Task instructions — For the entries below, copy exactly the line that contains "Click the final data point in late 2018" through the line that contains "The width and height of the screenshot is (593, 380).", both ends included, and exclude all pictures.

*** Raw data

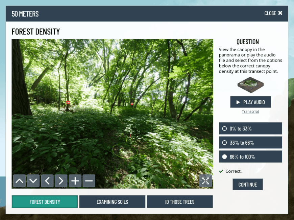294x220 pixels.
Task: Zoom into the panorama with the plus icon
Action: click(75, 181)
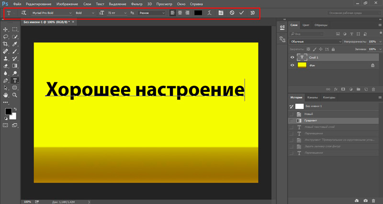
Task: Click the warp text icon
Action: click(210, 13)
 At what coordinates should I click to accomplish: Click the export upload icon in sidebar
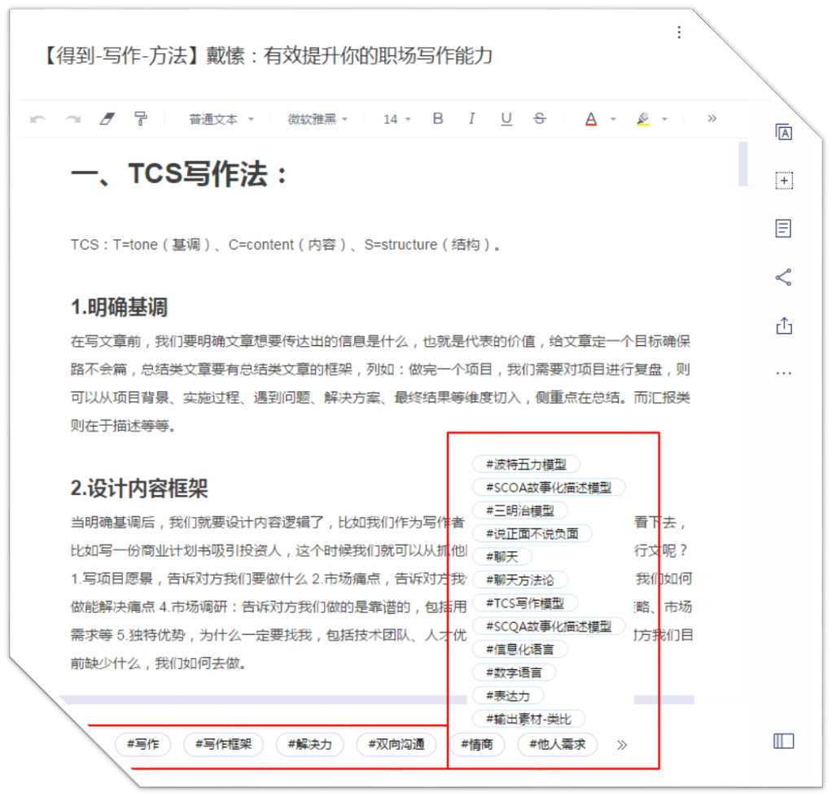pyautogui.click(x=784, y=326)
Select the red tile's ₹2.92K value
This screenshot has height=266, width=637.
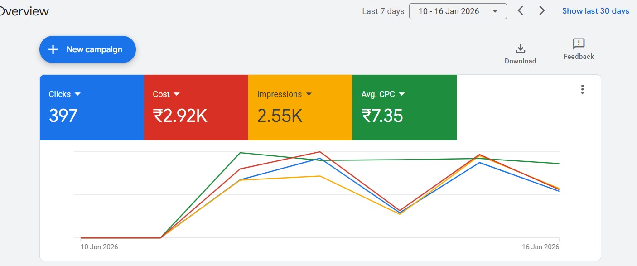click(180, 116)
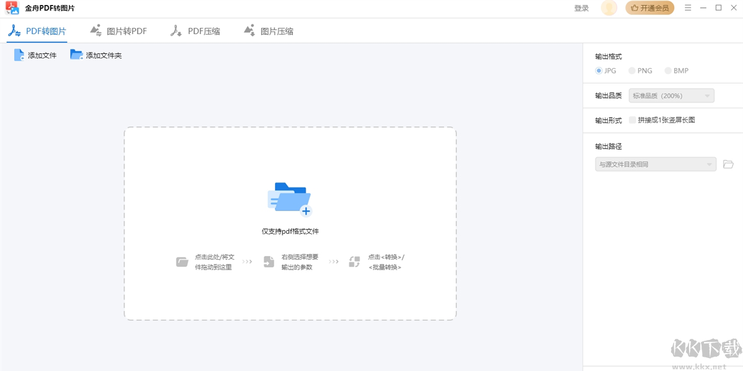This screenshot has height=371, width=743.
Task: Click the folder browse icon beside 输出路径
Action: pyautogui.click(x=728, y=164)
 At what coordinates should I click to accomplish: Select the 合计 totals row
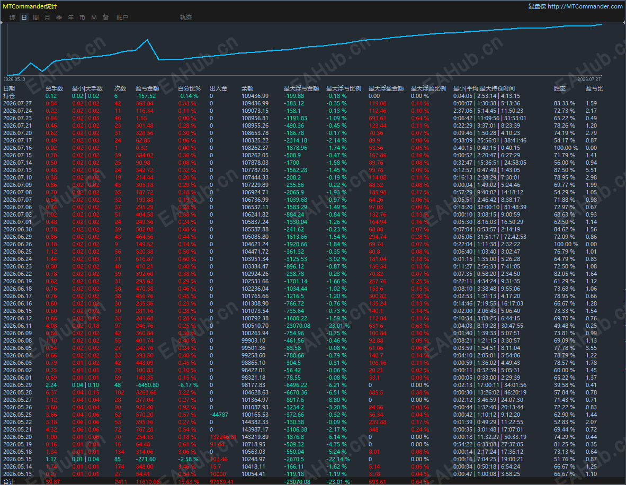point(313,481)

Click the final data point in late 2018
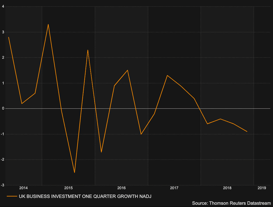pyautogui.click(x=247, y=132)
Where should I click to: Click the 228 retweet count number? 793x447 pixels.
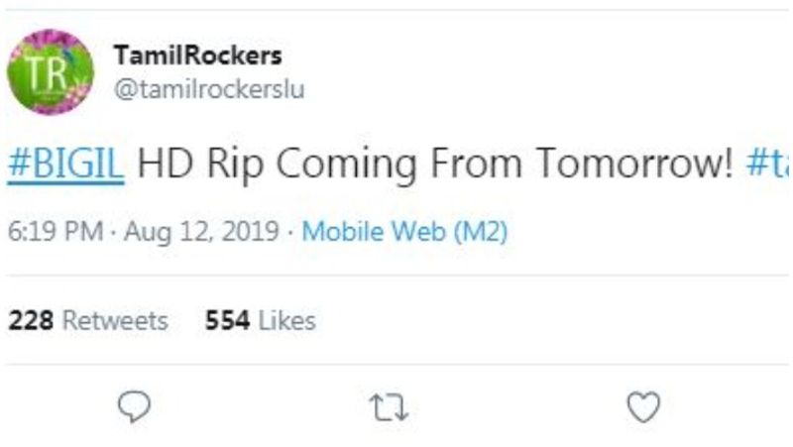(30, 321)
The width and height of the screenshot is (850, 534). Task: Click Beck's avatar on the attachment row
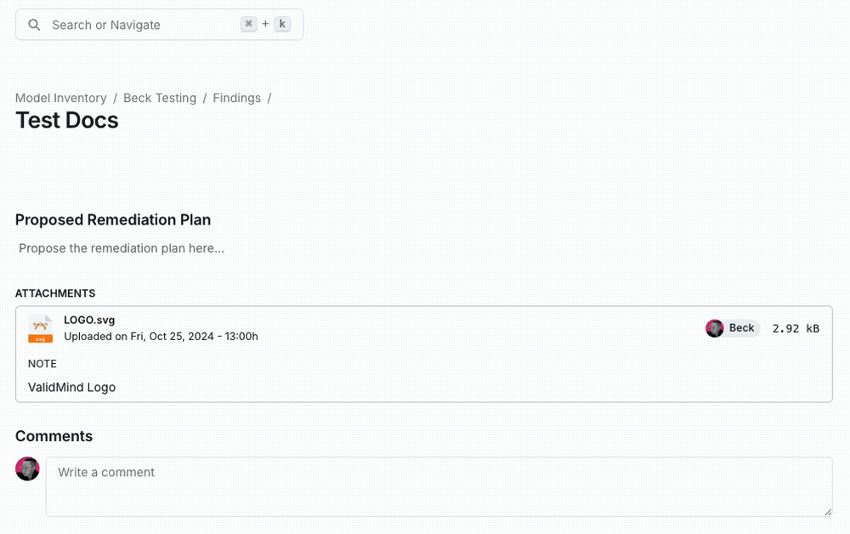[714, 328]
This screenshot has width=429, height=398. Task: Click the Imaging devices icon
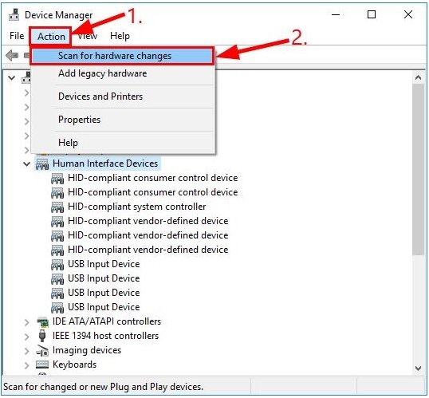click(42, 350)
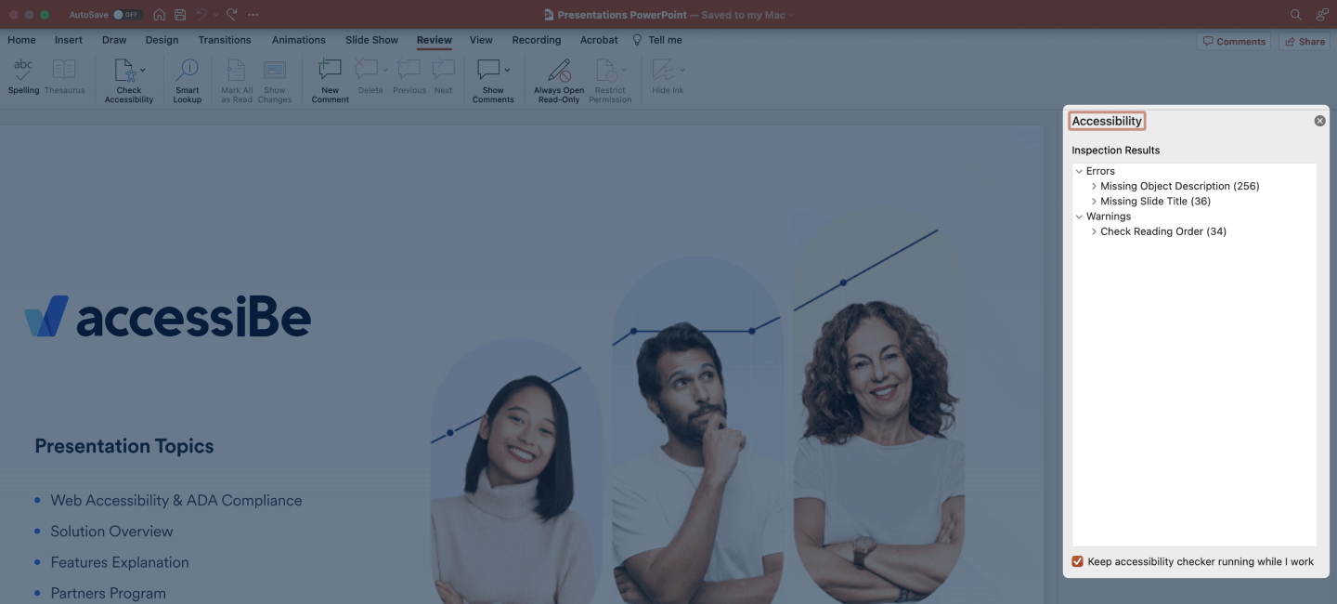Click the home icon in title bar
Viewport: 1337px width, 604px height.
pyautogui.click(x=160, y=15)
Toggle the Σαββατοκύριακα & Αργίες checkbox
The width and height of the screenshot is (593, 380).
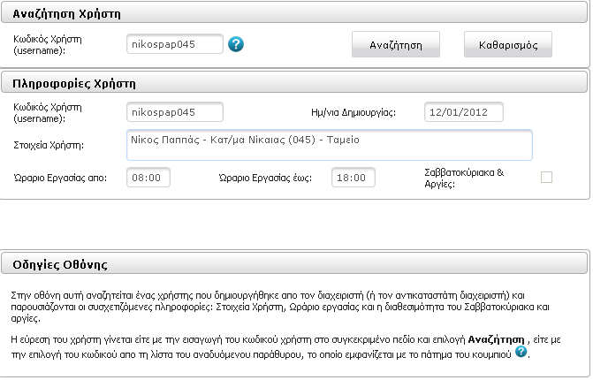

******
*** Raw data

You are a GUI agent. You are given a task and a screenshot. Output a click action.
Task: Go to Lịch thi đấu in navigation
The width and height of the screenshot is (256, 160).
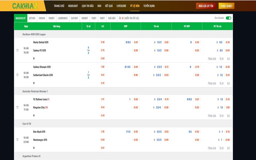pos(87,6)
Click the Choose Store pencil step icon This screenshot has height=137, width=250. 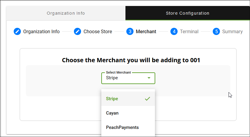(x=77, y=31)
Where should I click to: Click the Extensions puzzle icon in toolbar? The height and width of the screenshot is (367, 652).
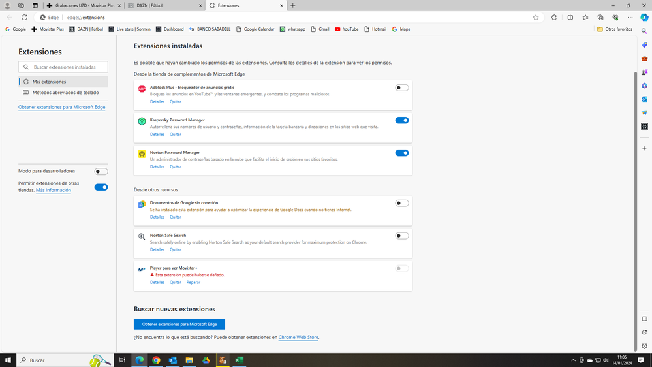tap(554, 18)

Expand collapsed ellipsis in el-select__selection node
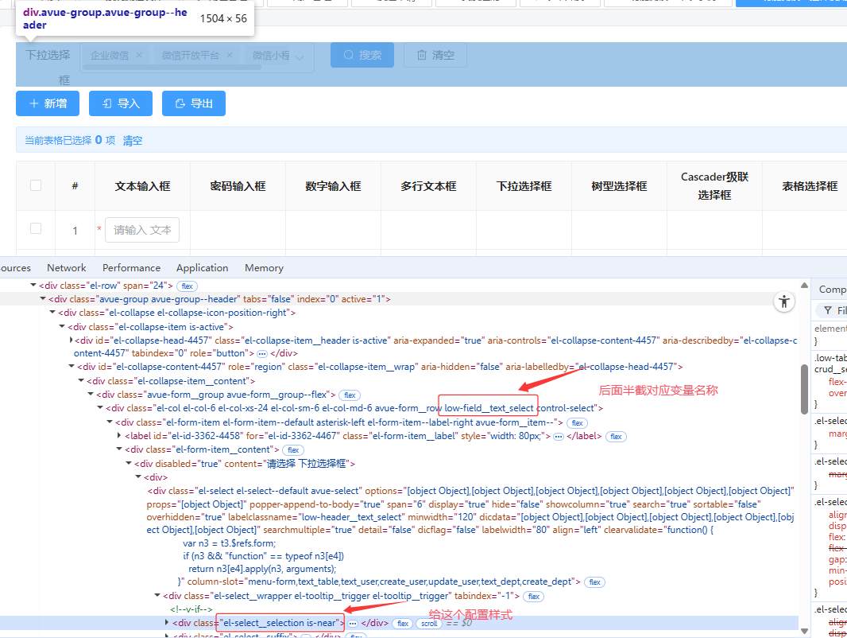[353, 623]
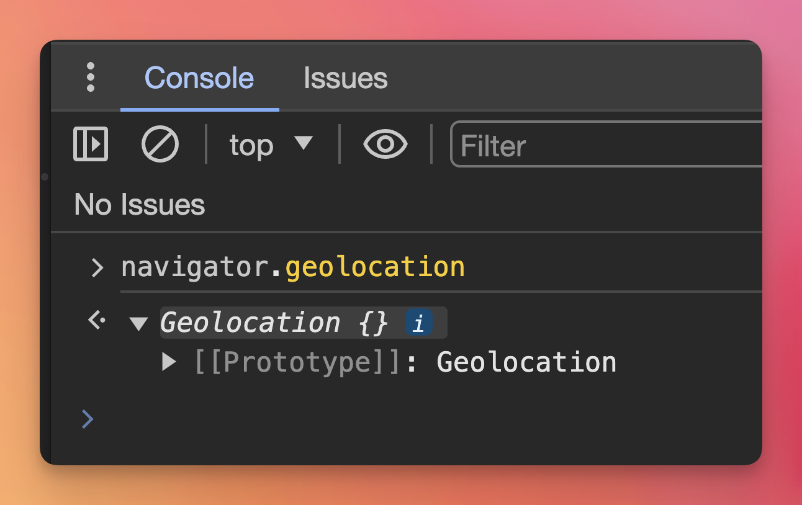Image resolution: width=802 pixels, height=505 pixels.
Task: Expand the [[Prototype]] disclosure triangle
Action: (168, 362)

******
*** Raw data

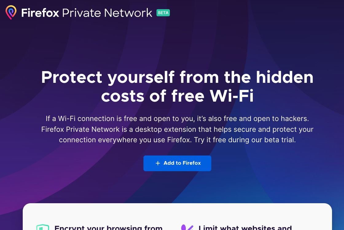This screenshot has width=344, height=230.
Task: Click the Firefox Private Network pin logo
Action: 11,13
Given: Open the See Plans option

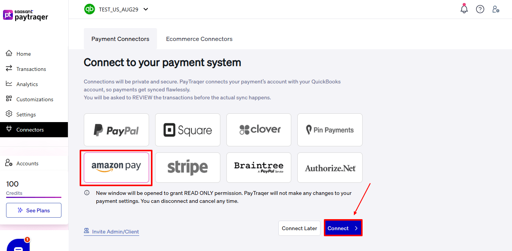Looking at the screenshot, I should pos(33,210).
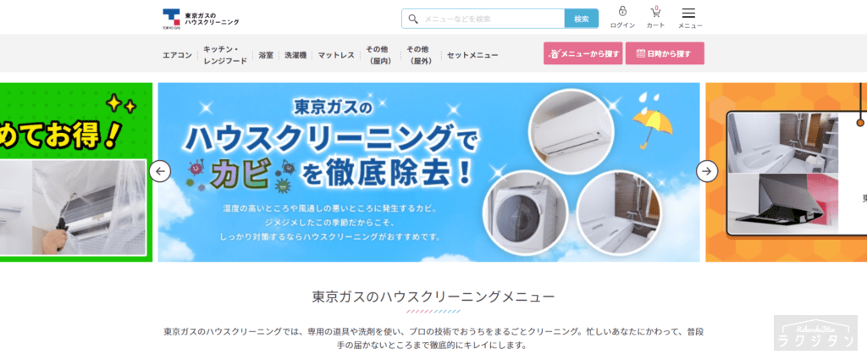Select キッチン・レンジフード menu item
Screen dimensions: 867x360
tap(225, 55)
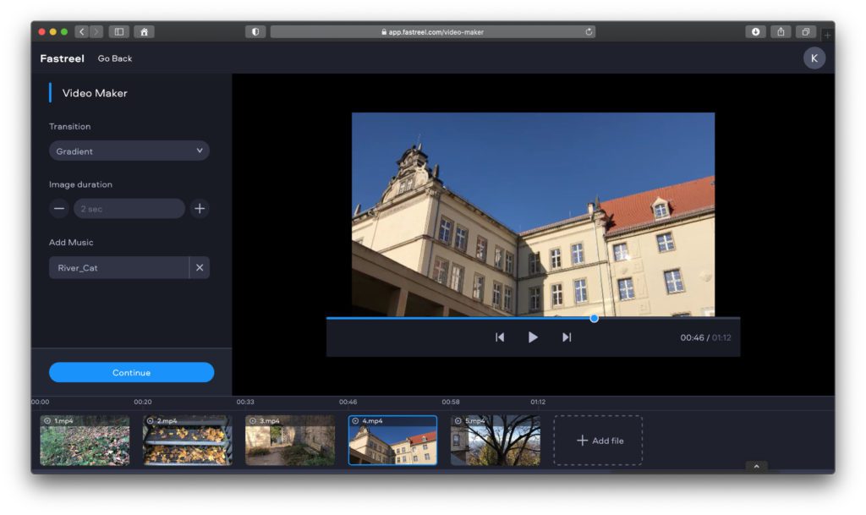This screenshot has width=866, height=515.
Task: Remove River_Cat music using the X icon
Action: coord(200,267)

******

Exercise solution —
Click the final data point in late 2018
pyautogui.click(x=247, y=132)
Where should I click to: Click the 228 retweet count number? 793x447 pixels.
(30, 321)
The width and height of the screenshot is (850, 534). Task: Click Beck's avatar on the attachment row
[714, 328]
This screenshot has width=429, height=398. Task: Click the Imaging devices icon
click(42, 350)
Click the home icon in title bar
Viewport: 1337px width, 604px height.
pyautogui.click(x=160, y=15)
Toggle the Σαββατοκύριακα & Αργίες checkbox
The width and height of the screenshot is (593, 380).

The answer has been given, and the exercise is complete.